[BEGIN]
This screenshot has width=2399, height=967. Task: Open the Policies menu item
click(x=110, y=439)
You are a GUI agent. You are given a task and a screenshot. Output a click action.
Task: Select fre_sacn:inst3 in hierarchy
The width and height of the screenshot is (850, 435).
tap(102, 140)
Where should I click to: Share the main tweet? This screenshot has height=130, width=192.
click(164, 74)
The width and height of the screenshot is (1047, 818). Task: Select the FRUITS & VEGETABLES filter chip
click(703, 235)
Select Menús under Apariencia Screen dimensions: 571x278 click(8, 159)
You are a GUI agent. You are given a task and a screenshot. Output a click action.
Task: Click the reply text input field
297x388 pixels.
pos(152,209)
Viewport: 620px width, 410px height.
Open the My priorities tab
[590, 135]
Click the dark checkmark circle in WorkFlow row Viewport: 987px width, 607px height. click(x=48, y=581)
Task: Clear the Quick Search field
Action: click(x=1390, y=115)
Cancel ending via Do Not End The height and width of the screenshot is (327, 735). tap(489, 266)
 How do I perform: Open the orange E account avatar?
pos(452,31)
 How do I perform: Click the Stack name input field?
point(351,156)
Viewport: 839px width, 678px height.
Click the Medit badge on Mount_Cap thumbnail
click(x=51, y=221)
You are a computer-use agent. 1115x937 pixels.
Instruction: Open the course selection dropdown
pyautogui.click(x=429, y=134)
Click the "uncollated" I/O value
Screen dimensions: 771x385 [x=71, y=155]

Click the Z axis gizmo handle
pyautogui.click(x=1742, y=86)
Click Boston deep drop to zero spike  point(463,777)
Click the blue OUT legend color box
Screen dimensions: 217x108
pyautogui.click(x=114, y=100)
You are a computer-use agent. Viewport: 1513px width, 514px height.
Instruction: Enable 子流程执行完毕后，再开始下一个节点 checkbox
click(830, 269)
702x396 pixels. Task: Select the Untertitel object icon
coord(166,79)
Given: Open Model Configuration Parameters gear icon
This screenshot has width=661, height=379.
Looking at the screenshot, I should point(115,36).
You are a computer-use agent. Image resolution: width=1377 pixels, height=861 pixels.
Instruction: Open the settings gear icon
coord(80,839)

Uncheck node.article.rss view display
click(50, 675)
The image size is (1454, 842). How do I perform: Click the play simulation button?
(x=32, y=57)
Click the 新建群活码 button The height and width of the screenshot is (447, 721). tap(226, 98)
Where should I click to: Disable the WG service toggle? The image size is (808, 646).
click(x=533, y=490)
[END]
» THE PROBLEM: Could you print all of the records above again, line for line, with nothing changed?

» ANSWER TO THE PROBLEM:
This screenshot has width=2399, height=967. Task: Open the Policies menu item
click(x=110, y=439)
You are a GUI agent. You are given a task and a screenshot. Output a click action.
Task: Select fre_sacn:inst3 in hierarchy
The width and height of the screenshot is (850, 435).
tap(102, 140)
Where should I click to: Share the main tweet? This screenshot has height=130, width=192.
click(164, 74)
The width and height of the screenshot is (1047, 818). Task: Select the FRUITS & VEGETABLES filter chip
click(703, 235)
Select Menús under Apariencia Screen dimensions: 571x278 click(8, 159)
You are a GUI agent. You are given a task and a screenshot. Output a click action.
Task: Click the reply text input field
297x388 pixels.
pos(152,209)
Viewport: 620px width, 410px height.
Open the My priorities tab
[590, 135]
Click the dark checkmark circle in WorkFlow row Viewport: 987px width, 607px height. click(x=48, y=581)
Task: Clear the Quick Search field
Action: click(x=1390, y=115)
Cancel ending via Do Not End The height and width of the screenshot is (327, 735). tap(489, 266)
 How do I perform: Open the orange E account avatar?
pos(452,31)
 How do I perform: Click the Stack name input field?
point(351,156)
Viewport: 839px width, 678px height.
Click the Medit badge on Mount_Cap thumbnail
click(x=51, y=221)
You are a computer-use agent. 1115x937 pixels.
Instruction: Open the course selection dropdown
pyautogui.click(x=429, y=134)
Click the "uncollated" I/O value
Screen dimensions: 771x385 [x=71, y=155]

Click the Z axis gizmo handle
pyautogui.click(x=1742, y=86)
Click Boston deep drop to zero spike  point(463,777)
Click the blue OUT legend color box
Screen dimensions: 217x108
pyautogui.click(x=114, y=100)
You are a computer-use agent. Viewport: 1513px width, 514px height.
Instruction: Enable 子流程执行完毕后，再开始下一个节点 checkbox
click(830, 269)
702x396 pixels. Task: Select the Untertitel object icon
coord(166,79)
Given: Open Model Configuration Parameters gear icon
This screenshot has width=661, height=379.
Looking at the screenshot, I should point(115,36).
You are a computer-use agent. Image resolution: width=1377 pixels, height=861 pixels.
Instruction: Open the settings gear icon
coord(80,839)

Uncheck node.article.rss view display
click(50, 675)
The image size is (1454, 842). How do I perform: Click the play simulation button?
(x=32, y=57)
Click the 新建群活码 button The height and width of the screenshot is (447, 721). tap(226, 98)
Where should I click to: Disable the WG service toggle? The image size is (808, 646).
click(x=533, y=490)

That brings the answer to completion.